心もとなきもの①
じれったいもの。人のところに急ぎの縫い物を頼んで、今か今かと心配しながら座り込んでそっちの方を見守ってる気持ち。子どもを産む予定の人が、予定の日時を過ぎても産気づかないの。遠いところから想ってる人の手紙をもらって、固く封を閉じてる続飯(そくひ)なんかを開ける時、すごくじれったくなるわ。
イベント見物に遅れて出かけたら、もう始まっちゃってて、検非違使の白い杖なんかが見えたら、近くまで車を寄せさせる間さえやりきれなくって、車から下りてでも行きたい気持ちがするのよね。
----------訳者の戯言---------
「心もとなし」という語はいくつかの意味があるようです。じれったい、気がかり、ぼんやりしている、というふうにニュアンス、意味合いがかなり変わります。このため、文脈から判断せざるを得ません。
現代語の「心許ない」は上に書いた中でも「気がかり」にいちばん近いでしょうか。頼りない、不安感を表す場合に使うことが多いようです。
続飯(そくい)というのは、飯粒を練りつぶして作ったのりだそうですね。
白きしもと(笞)、つまり白い杖ですが、これは当時の警察組織であった検非違使のスタッフ「看督長(かどのおさ)」が持ったもののようです。この看督長というのは、赤狩衣、白衣、布袴、そしてそれに白杖を持つ、というちょっと変ないでたちで職務に当たったそうですね。この白い杖っていうのが、警備をやってるわ!っていうサインなんでしょう。
今回は、じれったい、気がはやるというか、気がかりで落ち着いてやってられない感じのようです。先にも書いたように不安であるという気持ちも混じっています。
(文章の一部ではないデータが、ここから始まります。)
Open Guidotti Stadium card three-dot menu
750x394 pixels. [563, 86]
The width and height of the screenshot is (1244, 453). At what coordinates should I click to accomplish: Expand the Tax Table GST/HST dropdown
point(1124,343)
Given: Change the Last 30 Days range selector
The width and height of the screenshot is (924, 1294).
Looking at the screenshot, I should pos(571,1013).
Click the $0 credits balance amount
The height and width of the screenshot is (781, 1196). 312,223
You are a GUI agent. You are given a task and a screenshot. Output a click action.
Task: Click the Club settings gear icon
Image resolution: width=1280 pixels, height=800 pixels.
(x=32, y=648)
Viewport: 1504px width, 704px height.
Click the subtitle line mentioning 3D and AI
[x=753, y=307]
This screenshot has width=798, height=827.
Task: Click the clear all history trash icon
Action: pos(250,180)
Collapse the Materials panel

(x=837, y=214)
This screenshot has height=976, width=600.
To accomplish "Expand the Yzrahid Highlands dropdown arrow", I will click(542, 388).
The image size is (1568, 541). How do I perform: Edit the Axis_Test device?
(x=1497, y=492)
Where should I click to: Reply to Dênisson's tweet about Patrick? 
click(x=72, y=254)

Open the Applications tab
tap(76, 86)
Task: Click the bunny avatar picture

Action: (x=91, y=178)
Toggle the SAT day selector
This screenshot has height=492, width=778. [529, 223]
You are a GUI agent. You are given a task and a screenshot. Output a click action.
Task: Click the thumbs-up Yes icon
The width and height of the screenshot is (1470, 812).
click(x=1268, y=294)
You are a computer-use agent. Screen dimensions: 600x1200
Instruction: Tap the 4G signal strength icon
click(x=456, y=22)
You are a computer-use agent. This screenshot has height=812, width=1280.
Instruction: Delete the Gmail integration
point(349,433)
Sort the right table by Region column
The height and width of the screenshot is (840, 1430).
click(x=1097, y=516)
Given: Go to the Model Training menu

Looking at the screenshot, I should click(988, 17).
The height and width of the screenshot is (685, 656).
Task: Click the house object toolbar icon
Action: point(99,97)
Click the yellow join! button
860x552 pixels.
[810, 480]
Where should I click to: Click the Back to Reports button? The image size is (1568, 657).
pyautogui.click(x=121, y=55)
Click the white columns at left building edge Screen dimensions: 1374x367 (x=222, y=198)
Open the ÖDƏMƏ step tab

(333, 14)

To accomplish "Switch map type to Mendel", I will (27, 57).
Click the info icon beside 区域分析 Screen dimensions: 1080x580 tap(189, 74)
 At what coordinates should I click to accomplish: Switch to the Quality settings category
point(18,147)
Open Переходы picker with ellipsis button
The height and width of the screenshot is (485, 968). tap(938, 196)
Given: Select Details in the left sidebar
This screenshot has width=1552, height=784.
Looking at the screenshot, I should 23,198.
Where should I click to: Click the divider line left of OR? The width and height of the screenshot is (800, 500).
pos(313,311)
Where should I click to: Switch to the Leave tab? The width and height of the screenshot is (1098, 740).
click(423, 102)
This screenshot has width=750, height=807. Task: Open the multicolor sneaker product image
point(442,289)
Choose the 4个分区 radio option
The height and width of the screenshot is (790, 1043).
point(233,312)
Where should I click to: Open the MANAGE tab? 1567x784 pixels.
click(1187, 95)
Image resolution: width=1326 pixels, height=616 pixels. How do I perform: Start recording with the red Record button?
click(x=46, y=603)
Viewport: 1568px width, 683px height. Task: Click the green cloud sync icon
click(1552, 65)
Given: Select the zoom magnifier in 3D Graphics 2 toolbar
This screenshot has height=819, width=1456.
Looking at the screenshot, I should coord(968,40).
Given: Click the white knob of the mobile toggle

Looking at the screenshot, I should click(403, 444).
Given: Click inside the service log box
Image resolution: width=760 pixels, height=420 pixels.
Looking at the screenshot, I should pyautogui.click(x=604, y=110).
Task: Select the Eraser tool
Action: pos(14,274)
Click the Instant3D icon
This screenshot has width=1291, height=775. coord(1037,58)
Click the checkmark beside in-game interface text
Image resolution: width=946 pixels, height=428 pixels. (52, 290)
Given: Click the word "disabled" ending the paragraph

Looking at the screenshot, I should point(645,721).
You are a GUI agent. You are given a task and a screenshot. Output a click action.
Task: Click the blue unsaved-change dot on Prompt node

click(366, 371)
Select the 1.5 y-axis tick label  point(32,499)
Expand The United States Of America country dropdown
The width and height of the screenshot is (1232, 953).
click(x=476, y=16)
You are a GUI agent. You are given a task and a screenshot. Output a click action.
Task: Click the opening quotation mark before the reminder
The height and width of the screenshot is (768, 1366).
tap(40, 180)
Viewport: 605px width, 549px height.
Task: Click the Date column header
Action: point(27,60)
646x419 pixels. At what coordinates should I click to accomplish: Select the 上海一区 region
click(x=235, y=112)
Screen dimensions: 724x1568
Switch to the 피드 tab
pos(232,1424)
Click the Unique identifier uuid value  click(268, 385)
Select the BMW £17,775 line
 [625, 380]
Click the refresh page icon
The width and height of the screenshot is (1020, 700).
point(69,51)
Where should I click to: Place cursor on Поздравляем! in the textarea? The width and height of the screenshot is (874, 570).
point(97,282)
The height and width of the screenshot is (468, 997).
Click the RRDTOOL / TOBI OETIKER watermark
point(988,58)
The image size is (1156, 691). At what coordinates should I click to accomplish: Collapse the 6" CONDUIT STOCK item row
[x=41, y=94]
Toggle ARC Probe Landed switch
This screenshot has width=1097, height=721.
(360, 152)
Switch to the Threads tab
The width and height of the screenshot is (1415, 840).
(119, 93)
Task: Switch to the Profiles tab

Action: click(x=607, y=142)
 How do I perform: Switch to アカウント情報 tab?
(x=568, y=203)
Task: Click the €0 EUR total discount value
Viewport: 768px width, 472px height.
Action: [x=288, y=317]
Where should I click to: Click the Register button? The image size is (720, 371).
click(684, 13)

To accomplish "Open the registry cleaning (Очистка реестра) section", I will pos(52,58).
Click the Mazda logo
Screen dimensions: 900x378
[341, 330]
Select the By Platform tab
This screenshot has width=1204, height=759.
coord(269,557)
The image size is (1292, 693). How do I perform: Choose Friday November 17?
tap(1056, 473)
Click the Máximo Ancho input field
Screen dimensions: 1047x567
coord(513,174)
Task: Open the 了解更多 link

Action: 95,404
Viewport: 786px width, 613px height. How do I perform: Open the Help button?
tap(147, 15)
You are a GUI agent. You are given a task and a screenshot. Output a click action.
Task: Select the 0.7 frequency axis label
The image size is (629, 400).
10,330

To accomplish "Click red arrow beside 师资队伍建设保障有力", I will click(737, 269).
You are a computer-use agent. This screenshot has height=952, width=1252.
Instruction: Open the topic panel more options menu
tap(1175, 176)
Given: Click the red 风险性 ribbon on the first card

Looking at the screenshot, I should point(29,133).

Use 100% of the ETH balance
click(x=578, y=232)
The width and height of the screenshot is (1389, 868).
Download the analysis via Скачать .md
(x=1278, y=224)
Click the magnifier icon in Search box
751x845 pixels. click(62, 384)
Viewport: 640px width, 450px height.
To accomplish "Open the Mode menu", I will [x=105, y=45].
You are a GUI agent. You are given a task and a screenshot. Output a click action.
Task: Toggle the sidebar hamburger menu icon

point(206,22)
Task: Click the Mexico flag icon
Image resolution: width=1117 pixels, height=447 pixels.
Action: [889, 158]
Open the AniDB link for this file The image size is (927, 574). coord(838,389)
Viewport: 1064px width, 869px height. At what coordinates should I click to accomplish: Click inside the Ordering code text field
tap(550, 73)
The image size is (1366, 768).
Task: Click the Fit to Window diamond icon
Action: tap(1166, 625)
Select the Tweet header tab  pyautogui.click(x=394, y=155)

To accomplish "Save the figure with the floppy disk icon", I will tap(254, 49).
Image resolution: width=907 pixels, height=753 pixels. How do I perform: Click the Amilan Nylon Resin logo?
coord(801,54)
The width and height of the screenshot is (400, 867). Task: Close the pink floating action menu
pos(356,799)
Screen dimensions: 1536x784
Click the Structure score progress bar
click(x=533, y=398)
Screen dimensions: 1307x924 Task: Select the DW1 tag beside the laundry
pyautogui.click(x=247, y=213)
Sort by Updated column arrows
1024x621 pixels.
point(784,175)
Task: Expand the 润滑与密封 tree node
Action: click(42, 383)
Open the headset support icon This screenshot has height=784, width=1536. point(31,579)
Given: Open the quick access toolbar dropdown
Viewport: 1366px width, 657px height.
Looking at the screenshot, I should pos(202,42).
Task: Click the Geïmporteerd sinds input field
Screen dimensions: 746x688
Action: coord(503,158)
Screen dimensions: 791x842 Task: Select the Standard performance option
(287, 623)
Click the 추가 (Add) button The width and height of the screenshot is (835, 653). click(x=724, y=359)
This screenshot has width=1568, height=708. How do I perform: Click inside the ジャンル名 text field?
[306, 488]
ま、清少納言もイラチというか、せっかちというか、そんなに焦らなくても、と思うんですが。
②に続きます。
【原文】
心もとなきもの 人のもとにとみの物縫ひにやりて、今々とくるしうゐ入りて、あなたをまもらへたる心地。子生むべき人の、そのほど過ぐるまでさるけしきもなき。遠き所より思ふ人の文を得て、かたく封(ふん)じたる続飯(そくひ)など<はなち>あくるほど、いと心もとなし。
物見におそく出でて、事なりにけり、白きしもとなどみつけたるに、近くやり寄するほど、わびしう、下りても往ぬべき心地こそすれ。